He was the man who announced Václav Havel president to the world cameras. A man with the craggy charm of an old-world movie star and the devil-may-care twinkle of an artist who’d seen history blink—and winked back. Jiří Bartoška, the Czech actor turned cultural impresario, didn’t just light up cigarettes for sixty years; he lit up rooms, screens, and eventually, the sleepy spa town of Karlovy Vary. With his death at 78, we don’t merely lose an actor—we lose the beating heart of Czech cinema’s most vibrant and improbable revival story.

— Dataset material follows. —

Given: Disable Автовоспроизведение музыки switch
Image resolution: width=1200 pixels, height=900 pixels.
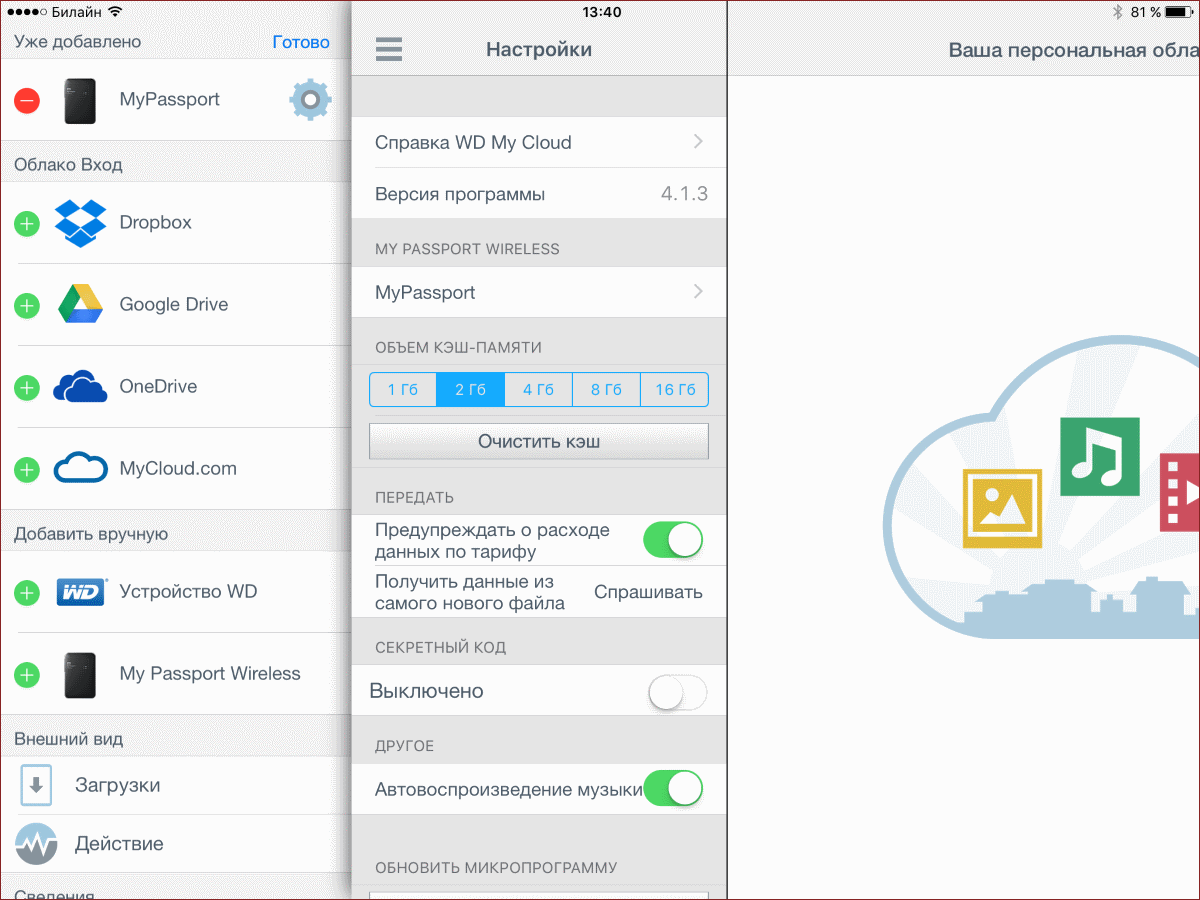Looking at the screenshot, I should click(x=673, y=789).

Let’s start with the facts. Born in 1947 in Děčín, a town that no foreigner can pronounce properly but all good Czechs know, Bartoška came into his profession sideways—an accidental actor who found himself on stage almost out of a dare. He studied at JAMU in Brno, that cousin of Prague’s cultural elite, and came up in the theater alongside legends: Polívka, Balzerová, Skopal. But unlike many of his contemporaries, who dissolved into either nostalgia or disillusionment, Bartoška evolved. He was one of those rare actors who aged into his charisma—he grew into the bones of his face and the weight of his voice.

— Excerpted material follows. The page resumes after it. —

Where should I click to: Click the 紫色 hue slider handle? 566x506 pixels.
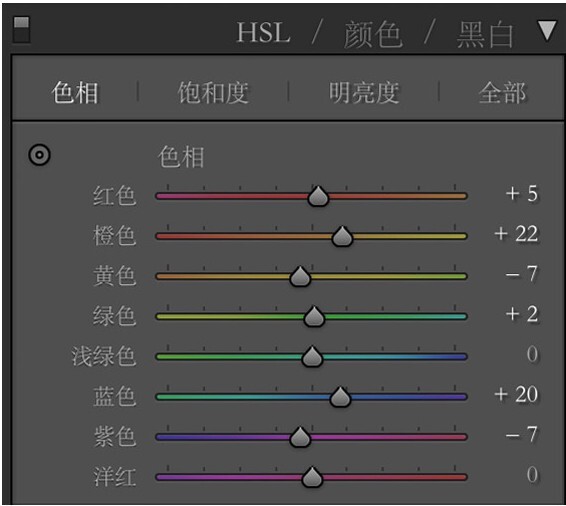click(300, 437)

On screen, Bartoška was never “just” anything. Not just a leading man, not just a supporting actor, and never, ever a background fixture. Whether he was playing a bandit, a priest, or a philosophizing tiger in midlife crisis (only in Czech cinema could that be a serious role), he possessed that ineffable quality Pauline Kael loved most: he meant it. He was always present. He had the kind of magnetism that didn’t scream; it murmured—and you leaned in to listen.
And yet, Bartoška’s finest performance may have taken place offscreen. When he assumed the presidency of the Karlovy Vary International Film Festival in 1994, the festival was on life support. Post-communist Czech lands had little appetite—or funding—for a glamorous vestige of socialist-era cinema. But Bartoška, along with his formidable comrade-in-culture Eva Zaoralová, understood that culture, like a good performance, needs stakes. They didn’t just save the festival. They resurrected it.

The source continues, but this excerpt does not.